[Saved data entries]

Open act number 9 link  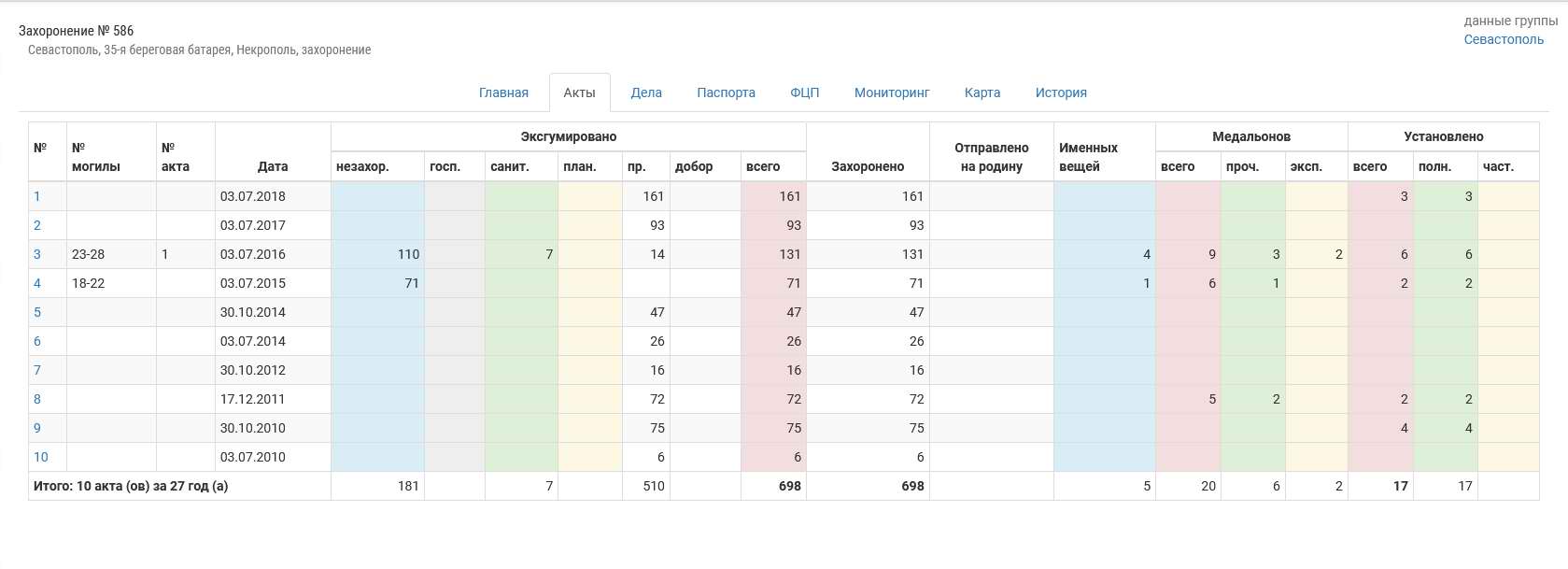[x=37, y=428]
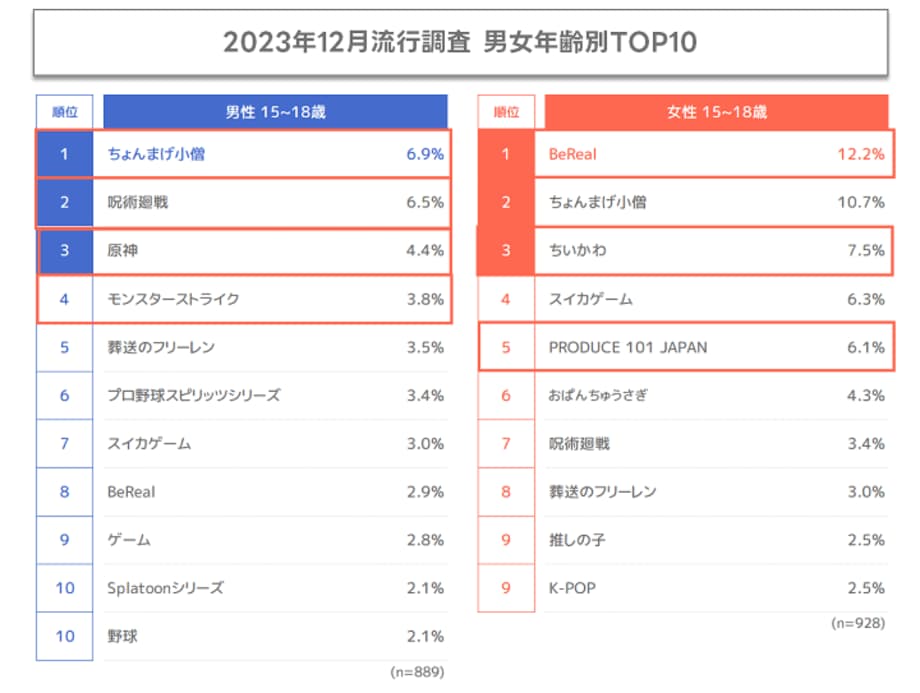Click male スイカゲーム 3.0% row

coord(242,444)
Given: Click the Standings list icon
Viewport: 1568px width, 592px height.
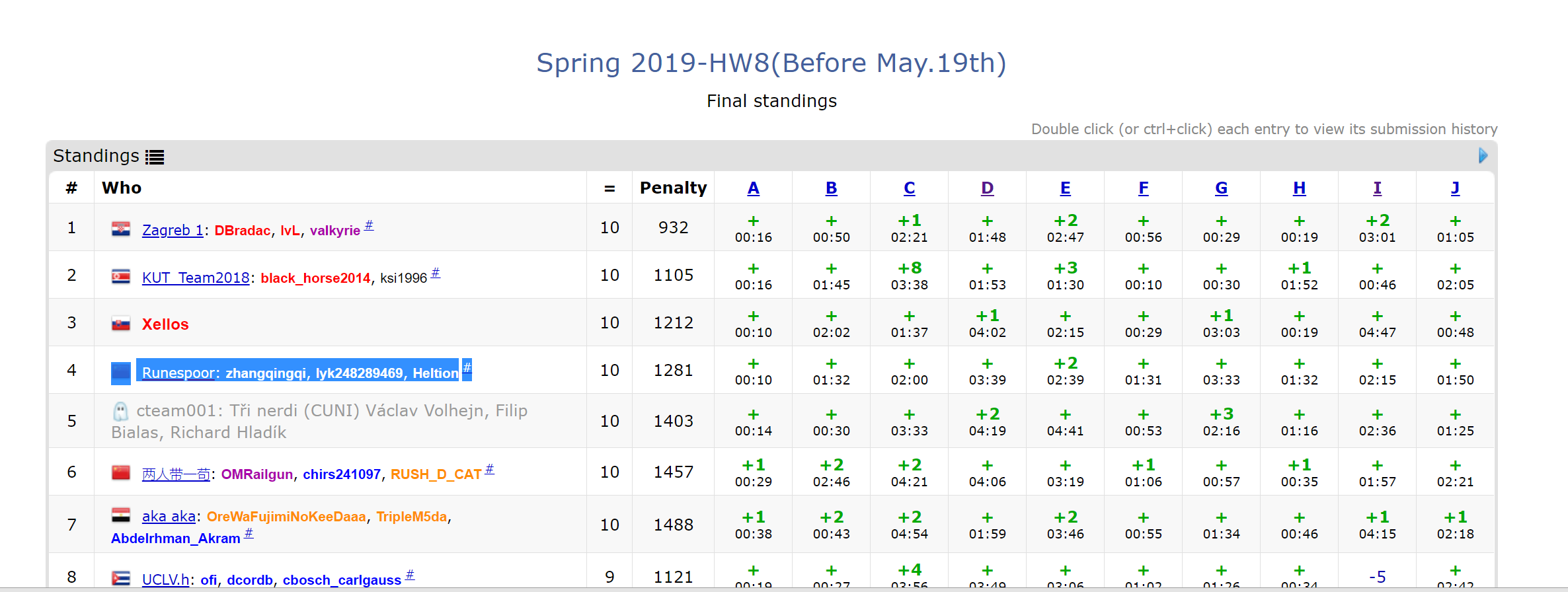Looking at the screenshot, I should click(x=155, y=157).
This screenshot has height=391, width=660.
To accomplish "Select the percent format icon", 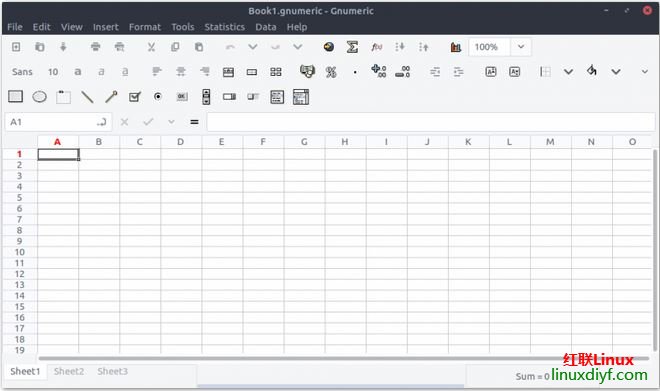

Task description -> Every line from the one with "Viewport: 1568px width, 592px height." through the end of the records is to be reproduced exactly, and the pictures are to be left out.

Exercise response ->
Viewport: 1568px width, 592px height.
Looking at the screenshot, I should click(x=155, y=157).
This screenshot has height=391, width=660.
To accomplish "Select the percent format icon", 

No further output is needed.